This has been a question which has been bugging me for a while.
When we are creating a new table in my project I am asked by my leads to use a column which has most/max number of unique values which makes a perfect sense. But the problem is to achieve this they are also asking me to create a Record_id/ETL transaction id - which would be a unique number generated for each row and to use this as unique primary index.
Does this make sense?Is this a good practise? What are the benefits of this approach? I read somewhere this would cause unnecessary overhead on the DB.
I was in an understanding that we should be using a data column/columns combination which would make the primary index for most part to be unique. Someone please help me understand?
Since your primary index will be used to access the data as well as distribute it using the suggestion below would address only distribution.
If there is not a combination of columns on the table that will be unique then a data modeler may need to be involved.

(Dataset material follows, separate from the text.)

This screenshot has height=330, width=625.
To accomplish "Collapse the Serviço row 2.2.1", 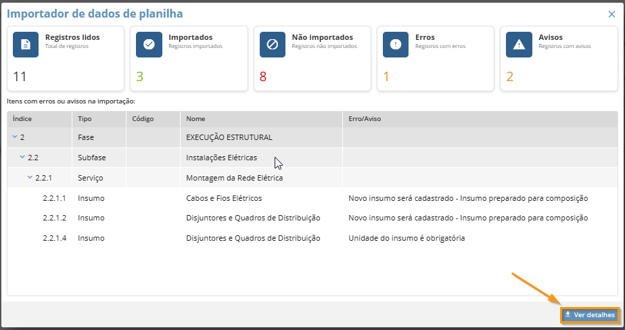I will coord(29,178).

If you end up generating a dumb key, consider generating a sequential numeric column possibly using Identy column.
Thanks rjg.. but if i am creating a sequential number for the purpose of primary index how will this help in the performance of the queries as we are no where using those sequential numbers in the joins or where conditions?
It won't help with joins unless you propagate those IDs to the related tables. (For example, when creating an order in the Order table the application generates an Order_ID and then uses that value to create rows in the Order_Item table.) Likewise, it won't enable single-row access unless the query knows the generated ID. (However, single-row access can be helped in this case by a secondary index on something that is meaningful to the person issuing the query.)
In relational theory, a primary key is sort of a "natural" unique identifier of an entity instance. To continue the order example, this might be considered the order number, or it might be thought of as the CustomerName-Timestamp-Destination. Employee Number (usually sequentially assigned) might identify an Employee instead of some other combination of values which might not be guaranteed to be unique. But sometimes (often?) sequential numbers are entirely arbitrary and mean nothing to anyone, and you can see this in data models that include these in every single table, no matter what. As far as I know, the philosophical debate on whether this is good practice continues unresolved.